▶ _Supplied passage_
-- -- --

Cognitive behavioural therapy (CBT) has long been established as an effective psychological intervention in the treatment of a variety of disorders, most notably depression and anxiety. However, there is evidence that cognitive behavioural strategies can be used to help people manage everyday difficulties more effectively.The principle of CBT is based on understanding key cognitive processes and how they impact on feelings and behaviour by identifying ‘thinking errors’, challenging and then modifying them to reduce their negative impact and therefore enabling a more accurate response to events and experiences.
Kelly Alexander, Sara Henley, Kay Newman

7. Mindfulness for resilience in social work

Mindfulness, the ability to focus ones awareness on the present moment while acknowledging and accepting feelings, thoughts and bodily sensations, has strong potential to build resilience.This chapter sets out some of the key concepts and practices that can be utilized to cultivate mindfulness, providing insight into how social workers can use it in their professional and personal lives.The chapter begins by offering a practical definition of mindfulness before outlining research findings that document its role in promoting resilience and its underlying competencies. Some of the main practices used in mindfulness meditation are subsequently outlined and their benefits in the social work context are considered.Also explored are the ways in which mindfulness training can used to expand awareness of the present moment which, in turn, can help social workers manage stress more effectively, improve their self-care practices, and notice and celebrate the positive elements of their work.

-- -- --

▶ _The problem_
Continue the passage on resilience in social work from its last sentence, keeping the same style of chapter summary. The entries that come next are separate material and have no connection to the passage on resilience in social work.

-- -- --

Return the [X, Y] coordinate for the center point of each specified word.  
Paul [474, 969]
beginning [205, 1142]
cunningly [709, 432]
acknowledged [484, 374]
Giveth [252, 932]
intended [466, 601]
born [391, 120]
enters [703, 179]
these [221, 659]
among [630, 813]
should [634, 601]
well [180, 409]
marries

-- -- --

▶ _Task response_
Rose Parkes, Susan Kelly

8. Peer support and peer coaching

The importance of social support in enhancing the wellbeing of helping professionals has been widely emphasized. Friends and family can provide emotional support during challenging times. Many people find that support from colleagues is particularly helpful, as they can empathize and generate options for change that are firmly grounded in the organizational context. Peer coaching formalizes this type of support; it refers to a dyadic relationship based on sharing experiences and practices in order to enhance learning and problem-solving as well as to build stressmanagement skills. Its intrinsic focus on human strengths and flourishing also means that peer coaching has strong potential to enhance emotional resilience.
Sarah Baker, Kathryn Jones

9. Enhancing self-knowledge,coping skills and stress resistance

In order to build resilience, it is vital for social workers to gain insight into the aspects of the job that they find stressful, their personal stress reactions and the resources they have to help them manage stress.An overview of research that has examined stressors and strains in social work was provided in Chapter 1.This chapter focuses on some of the key internal and external stressors that have the potential to threaten the wellbeing of social workers. Several frameworks of workplace stress that are relevant to social work contexts are considered. Particular focus is placed on the transactional approach, which emphasizes the importance of individual appraisal and the effective use of personal and professional resources to not only help manage stress but build emotional resilience.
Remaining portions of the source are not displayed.